El Blog de Antonio Narejos

La humildad del científico o la vanidad del artista

14 Feb 2009 | Creación

Siempre he admirado la actitud humilde del espíritu científico, que necesita comprobar rigurosamente sus hipótesis y sometidas a experimentación. Solo las que consiguen superar las pruebas más exigentes son consideradas dignas de ser presentadas en sociedad. El resto se desechan o bien son reemplazadas por otras.

El espíritu del artista procede de modo muy diferente. En muchos casos el primer ensayo podemos verlo ya colgado en una sala de exposiciones o puesto sobre un escenario. Otros artistas siguen procesos creativos arduos y concienzudos, más parecidos a los de la ciencia, aunque independientes de ella. Pero los hay que visten su obra con una apariencia científica, pero en realidad no hacen ni una cosa ni la otra.

Ejemplo: Supongamos que un compositor tiene la idea de transportar la quinta Sinfonía de Beethoven 50 octavas más alto.  Lógicamente no hay instrumentos capaces de interpretar esta proeza, pero un sencillo ordenador sí. ¿Qué pasaría? Pues que el La de 440 Hz pasaría a tener una frecuencia de 22.000 Hz, y se situaría en el terreno de los ultrasonidos. Ningún ser humano podría oírlo, ya que cualquier sonido por encima de los 20.000 Hz está fuera de sus capacidades perceptivas. Y entonces, ¿de qué serviría un proceso creativo tan sofisticado para un resultado como éste?

La diferencia entre las dos actitudes radica en que la investigación científica se hace en el marco de teorías que dan sentido a cualquier concepto específico en su interior y, como diría Mario Bunge, les dota de consistencia semántica. Las teorías son pues sistemas de ideas relacionados entre sí de forma muy compacta, sin cuya definición, por muy elemental que ésta sea, no es posible ningún tipo de experimentación.

El arte del siglo pasado, por su parte, carecía de marcos de referencia. Nadie pensaba que era necesario dar legitimidad a una manifestación artística determinada. Sencillamente todo valía. En otras épocas se definieron estilos que ofrecían modelos ideales capaces de orientar tanto a seguidores como a transgresores. Los estilos ejercían como verdaderos paradigmas científicos. Pero desde que en 1952 Boulez mató a Schoenberg, los estilos alcanzaron progresivamente tal grado de efervescencia que llegaron a provocar su propio colapso. El artista actual ya no necesita teorías, o a lo sumo puede servirse de alguna teoría ad hoc para tratar de dar mayor calado a su obra.

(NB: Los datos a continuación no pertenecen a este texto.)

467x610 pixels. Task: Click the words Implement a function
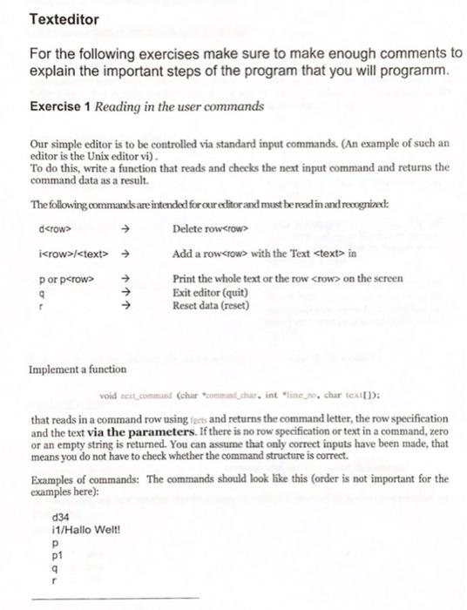(78, 369)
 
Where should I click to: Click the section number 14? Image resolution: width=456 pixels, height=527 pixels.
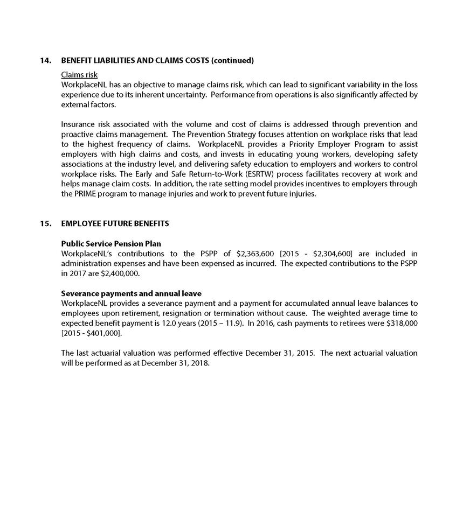(x=45, y=60)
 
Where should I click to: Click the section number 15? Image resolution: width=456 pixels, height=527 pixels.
(x=45, y=223)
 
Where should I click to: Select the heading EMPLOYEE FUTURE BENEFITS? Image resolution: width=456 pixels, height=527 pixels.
(x=115, y=223)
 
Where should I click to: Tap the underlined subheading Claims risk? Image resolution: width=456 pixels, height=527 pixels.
(x=79, y=75)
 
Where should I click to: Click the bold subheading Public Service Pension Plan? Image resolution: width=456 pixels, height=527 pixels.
(x=111, y=244)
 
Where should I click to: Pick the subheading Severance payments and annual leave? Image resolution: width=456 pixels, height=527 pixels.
(x=132, y=293)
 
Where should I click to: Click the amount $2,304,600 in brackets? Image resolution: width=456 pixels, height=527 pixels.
(x=323, y=254)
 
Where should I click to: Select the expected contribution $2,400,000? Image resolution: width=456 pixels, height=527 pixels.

El anuncio de El fin del arte hecho por Arthur C. Danto en 1984 no suponía sin embargo un certificado de defunción. El sentido de la tesis de Danto no implicaba la imposibilidad de cualquier forma de arte, sino que «cualquier nuevo arte no podría sustentar ningún tipo de relato en el que pudiera ser considerado como su etapa siguiente»[1]. Lo que anunciaba en realidad es que el arte ya no podía ser entendido como lo que se había tenido como tal hasta entonces y que, de algún modo, la historia del arte había quedado clausurada.

En este sentido es posible afirmar que las formas de arte tradicionales, y la música entre ellas, hace tiempo dejaron de progresar. Durante las últimas décadas del siglo XX la historia de la música se fue congelando en la medida que cualquier nuevo lenguaje quedaba agotado irremediablemente en sí mismo. Y en ese impasse nos encontramos todavía hoy, al término de la primera década del siglo XXI.

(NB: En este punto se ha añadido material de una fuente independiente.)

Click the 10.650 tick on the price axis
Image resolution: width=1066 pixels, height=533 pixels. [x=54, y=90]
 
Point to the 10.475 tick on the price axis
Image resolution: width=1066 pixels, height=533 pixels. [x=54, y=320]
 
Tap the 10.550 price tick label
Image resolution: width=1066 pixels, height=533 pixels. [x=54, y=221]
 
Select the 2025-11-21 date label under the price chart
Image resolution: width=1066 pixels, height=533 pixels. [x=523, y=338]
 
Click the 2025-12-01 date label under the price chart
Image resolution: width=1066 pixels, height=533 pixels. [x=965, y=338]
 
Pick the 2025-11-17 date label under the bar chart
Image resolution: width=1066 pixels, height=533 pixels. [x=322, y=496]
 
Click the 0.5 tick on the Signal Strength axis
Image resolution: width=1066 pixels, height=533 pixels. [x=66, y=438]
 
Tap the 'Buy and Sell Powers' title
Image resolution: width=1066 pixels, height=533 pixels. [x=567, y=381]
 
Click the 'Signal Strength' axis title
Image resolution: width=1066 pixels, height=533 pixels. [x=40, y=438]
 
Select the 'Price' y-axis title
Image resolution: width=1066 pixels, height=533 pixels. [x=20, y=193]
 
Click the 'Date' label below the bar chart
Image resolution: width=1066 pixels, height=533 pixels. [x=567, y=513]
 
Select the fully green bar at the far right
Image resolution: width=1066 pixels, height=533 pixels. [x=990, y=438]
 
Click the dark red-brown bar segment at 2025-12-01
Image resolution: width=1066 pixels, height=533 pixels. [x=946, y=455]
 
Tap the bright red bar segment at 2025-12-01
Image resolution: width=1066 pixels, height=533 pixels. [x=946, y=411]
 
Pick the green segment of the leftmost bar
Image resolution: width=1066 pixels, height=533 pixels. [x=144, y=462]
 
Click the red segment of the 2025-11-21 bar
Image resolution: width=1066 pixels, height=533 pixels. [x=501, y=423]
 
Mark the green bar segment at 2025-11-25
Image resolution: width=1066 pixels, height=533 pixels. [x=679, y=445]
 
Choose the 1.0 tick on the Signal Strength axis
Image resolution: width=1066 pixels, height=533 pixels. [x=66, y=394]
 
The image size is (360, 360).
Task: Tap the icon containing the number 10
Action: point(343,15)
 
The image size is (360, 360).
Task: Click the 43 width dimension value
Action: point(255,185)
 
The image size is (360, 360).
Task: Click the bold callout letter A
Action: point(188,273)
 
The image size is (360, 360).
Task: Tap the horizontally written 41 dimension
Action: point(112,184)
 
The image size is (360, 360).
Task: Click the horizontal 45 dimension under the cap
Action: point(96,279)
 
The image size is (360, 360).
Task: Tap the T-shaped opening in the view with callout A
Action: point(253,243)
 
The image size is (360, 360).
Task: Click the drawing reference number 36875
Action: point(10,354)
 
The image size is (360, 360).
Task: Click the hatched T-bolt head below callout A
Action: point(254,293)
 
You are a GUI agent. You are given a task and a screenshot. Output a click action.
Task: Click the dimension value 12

Por el momento solo es posible hablar de cronologías y de inventarios escritos sobre la arena. Pero quizá algún día estemos en disposición de construir teorías que abran nuevos horizontes al arte del mañana.

Antonio Narejos

Notas:

[1] Danto, Arthur C. Después del fin del arte: el arte contemporáneo y el linde de la historia. Barcelona: Paidós, 1999, pág. 27.